Beklediğim , ertelediğim, sustuğum her şeyin sebebi Hasret’miş.


Ulan Hasret.!


Her gün bir şey öğrendiğim bu sonsuz bilgi ve farkındalık yolculuğunda sanırım bu sözle “uyanış” leveline atladım.


Bana zaten bunun böyle olduğunu Kafka anlatmaya çalışmıştı ama dolaylı yoldan aymamış benim yarım aklım meseleye.

Geçmişin ve bugünün sorumluluğunu üstüme almak , hesabı ödeyecek kişinin “kendim” olması bana extra bir sakinlik verdi. Bir de dik bir duruş.

Öncekiler için veresiye defterini savurdum zihnimde Alanya’da denize…

Borç benim , defter benim. 


Çocukluğuma kadar deştim tüm kapattığım çekmeceleri.

Günler geçiyor aklımdan çıkmıyor bu sözler.

Her bir davranışsal olayda başlıyorum sorgulamaya. 


Evet evet gerçekten de benim müsaadelerim sonucu bugünüm. 

Evim, arkadaşlarım, ailem, komşularım, iş arkadaşlarım… hepsine bana nasıl davranacaklarını ben öğretmişim.

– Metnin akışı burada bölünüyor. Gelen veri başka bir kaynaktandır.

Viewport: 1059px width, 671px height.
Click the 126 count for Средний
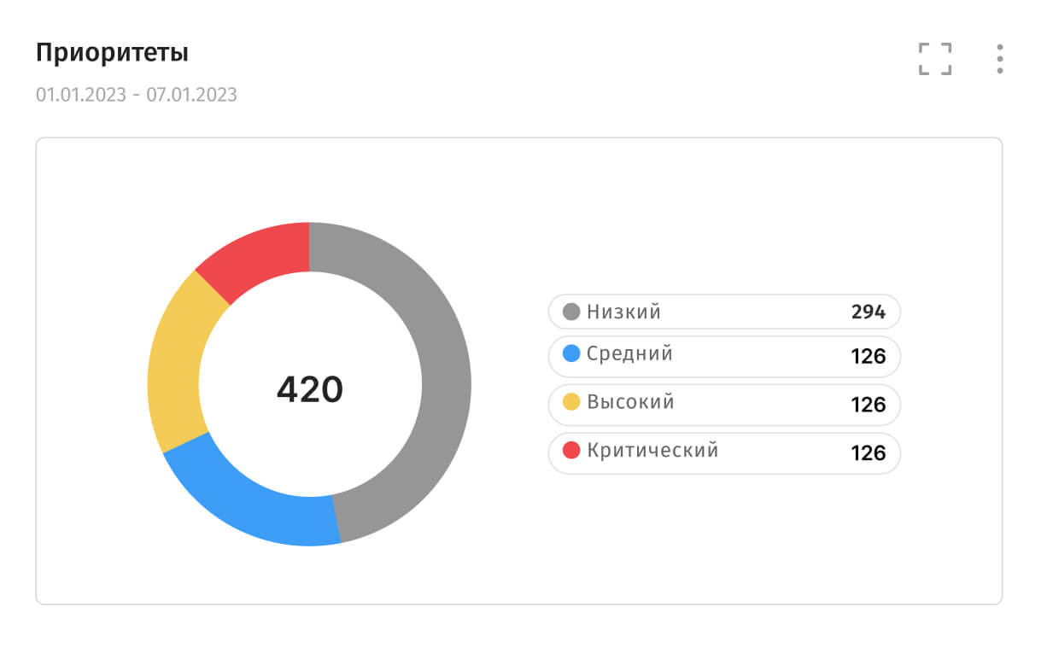point(869,356)
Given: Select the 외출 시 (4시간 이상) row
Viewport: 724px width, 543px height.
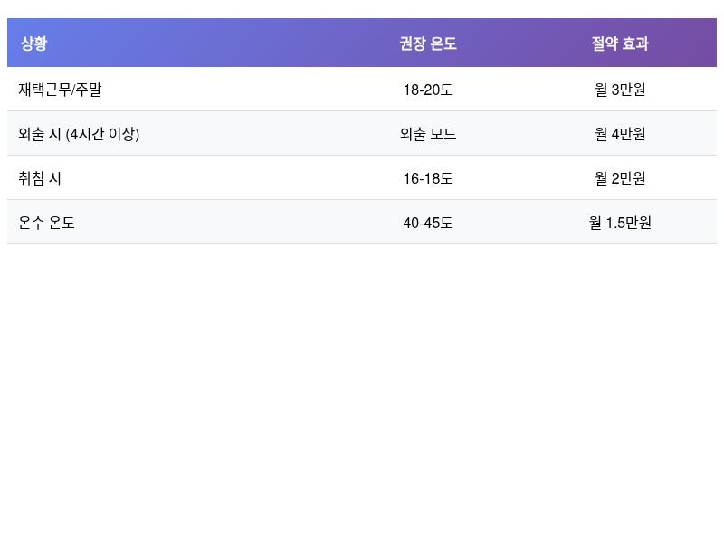Looking at the screenshot, I should (x=77, y=133).
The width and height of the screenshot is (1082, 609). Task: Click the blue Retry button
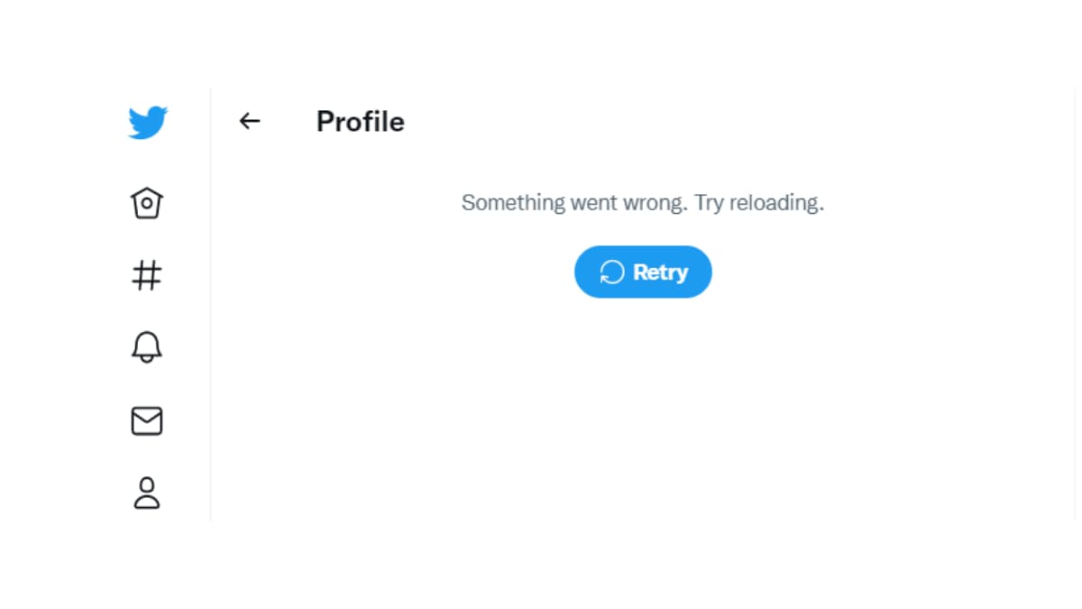pos(643,272)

Öğretemediğimi zaten ekarte etmişim.


Hepsi bilinçdışı.

Ya da bilinçaltı.

Belki bilinçüstüdür.

Bilincin yandan yemişi.

Arabada beş evde on beş.

 

Hahaha


Ciddi kalma sürem bu kadar. 


Kayahan’dan Söz Güzelim şarkısı olsun yazımızın  melodisi. 


Yazzzz bii yere güzelim yok olaaamazz…


diye başlıyor ya. 

Sizler de yazın bir kenara ki;

hayatınıza giren herkese, size nasıl davrandıklarını ,

sizin öğrettiğinizi unutmayın.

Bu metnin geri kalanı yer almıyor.